Disadvantages: Quite pricey in the centre!
My Piemontese bedroom window is a square of sunlight. It's a lazy afternoon in Torino, an Italian city of one million inhabitants situated in the north western region of Piedmont. The location of the 2006 Winter Olympics, the home of Fiat and the original capital of Italy, Torino is, for me, an unexpected and beautiful city off the foreign tourist's radar of "capital" cities.
Turin retains its majesty from its golden age, the time when it was the capital of Italy. The buildings in the centre really give you this feeling, my favourite place to sit was outside the Palazzo Vittorio - for a gorgeous sunny spot with a book!
For a bit of background information, I lived in Turin for 3 months last year au pairing. My visit coincided with the 150th anniversary of the unification of Italy so it was an exciting time for the city and I really saw it at its best.
* Espressos are drunk three times a day at least! It is common to head into a café bar for an espresso at the bar. Order a cappuccino if you're sitting down!
* Service charges are commonplace in cafes and restaurants.
* If you're a girl, don't respond to "ciao bella" if you don't want to be groped.
* Turin is a fairly safe city to walk around at night, especially if you live in the centre. However, the suburbs are to be avoided.
* "Aperitivos" are literally free food! Head to the Piazza del Vittorio for the best of the free buffets.
* Out of town there are various things to do if you head out on a bus including a large shopping centre and "Eataly" the most amazing cook shop!
* There is a bike rental system called "ToBike" where you can purchase a pass to get around the city but be careful of the awful driving.
* Night clubbing carries on into the early hours of the next morning!

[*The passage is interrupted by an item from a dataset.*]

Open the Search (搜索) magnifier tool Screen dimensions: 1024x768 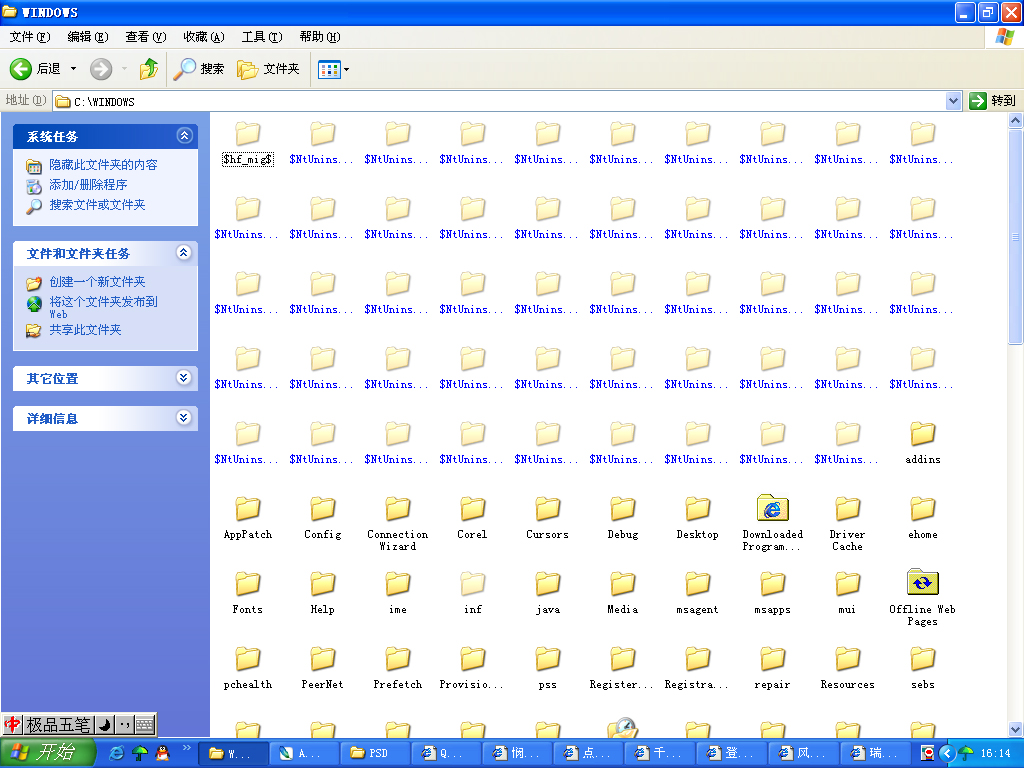click(x=198, y=69)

There's some brilliant nightlife along the river front, including the indie club Xanax.
* Ignore people asking for 20 euros for a picture in the street - they are fakes in general. There are a lot of money grabbing street vendors out on the tourist hunt - beware!
* People don't really get up til late and go to bed in the early hours!

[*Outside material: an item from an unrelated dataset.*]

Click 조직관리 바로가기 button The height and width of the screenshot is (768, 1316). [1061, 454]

* The pizza is simply amazing, there are pizzerias and foccaccerias on every corner - lunch for 3 euros!
* You really can spend a lot of money in the designer shops.
* There are various places to learn Italian, I recommend the ASAI language school past the central train station, for a truly multicultural experience with learners from all the continents!

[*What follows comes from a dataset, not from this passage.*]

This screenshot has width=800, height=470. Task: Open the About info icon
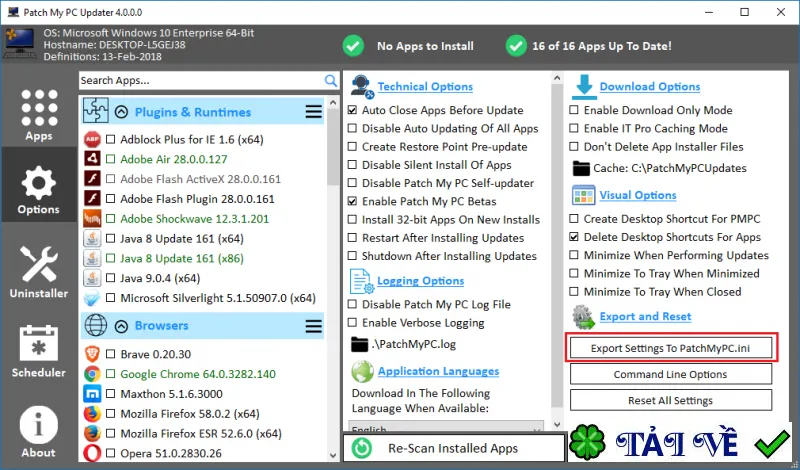[39, 425]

* It is easy to get to other Italian cities from the central train station.
* Kissing on the cheek is considered a friendly greeting.
* Make sure you check out the art galleries and museums in the central piazza.
* The cinema museum is brilliant if you are into film. Also head to the top of the Mole for a great view of the city.
* There are loads of churches - see the fabled shroud in the main cattedrale or cathedral (be quiet in here).
* The countryside surrounding Torino is beautiful with many castles or "castellos".
* Region speciality food is easily focaccia bread, a salty bread topped with whatever you fancy - I like focaccia con pomodoro (focaccia with tomatoes)! Head to the foccacceria on the Via Po for a take away focaccia for two euros fifty!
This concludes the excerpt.